When I was a kid, my mom told me that getting the flu acts as simply a good reminder of how lucky we are when we're healthy. Lord knows, this week I know she's right.
Last week, I was flattened silly, like a bug on a windshield, with the flu. My last name at work is being replaced with Birdflu.
So I haven't written in ages -- too much work and that flu, but here's my thoughts for a gratefully blessed and wonderfully healthier Thursday.
Spitzered: To those of you who having loving, loyal husbands, hug him a million times closer, grateful he isn't one of those loser men who get the label "Spitzered". Last week collapsed on the couch, a thermometer in my mouth, nibbling crackers, drunk on cold medicine, I watched my share of the Spitzer saga. All I can say is, there is a God. There are good guys out there catching the bad guys. And I love it. I don't relish the demise of a man, nor his family. But I do relish when crimes are caught. It's freedom working. As no surprise, the prositute is a self-admitted victim of abuse as a kid. The men who purchase sex, not only are pathetically desperate, but they are generally in a long line of abusers. I cheer when they are caught. Get the bad guys out of power, and fight for dignity.
Five Hard Years: Along that same line, there are a bunch of great folks in Iraq getting bad guys out of power. They've been doing it five years straight. I love 'em for it. Guys volunteering to sacrifice their comfort to corner, contain, curtail the villains of violence and anarachy -- they corner the bad guys, chase away the bad guys, catch the bad guys, stop the bad guys. And I love it. It's freedom working.

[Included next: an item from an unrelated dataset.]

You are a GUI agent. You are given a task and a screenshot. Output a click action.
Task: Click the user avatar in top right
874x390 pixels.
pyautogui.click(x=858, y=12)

God Bless America, sing it loud: Lastly, I hope America isn't going to have rewrite the famous song, "God Bless America" to "God Damn America". To that now-famous pastor who is yelling those revisionist themes from the pulpit, claiming America is the #1 killer in the world, I shake my head at his naivete. I suggest he try counting the Bobby Mugage massacre - that's thousands upon thousands. Try having tea with the gang leaders of Sudan -- that count is in the millions. Try expressing that kind of anger to that brutal Korean with bad glasses. Try yelling "God Damn Chávez" and see where that gets him. Lastly, I ask Obama's pastor to try even preaching in China.
There is absolute certainty that the pain of racism runs horribly deep, brutally deep - Obama's pastor speaks from a place of real pain - our country is not without its sin, its arrogance, its share of people who don't get things right. Yet our role is not to relish our own anger and hatred and thus destroy what is good, but to make things right, to inspire, to fight for reconciliation, to relay hope, to build anew where others before us have destroyed.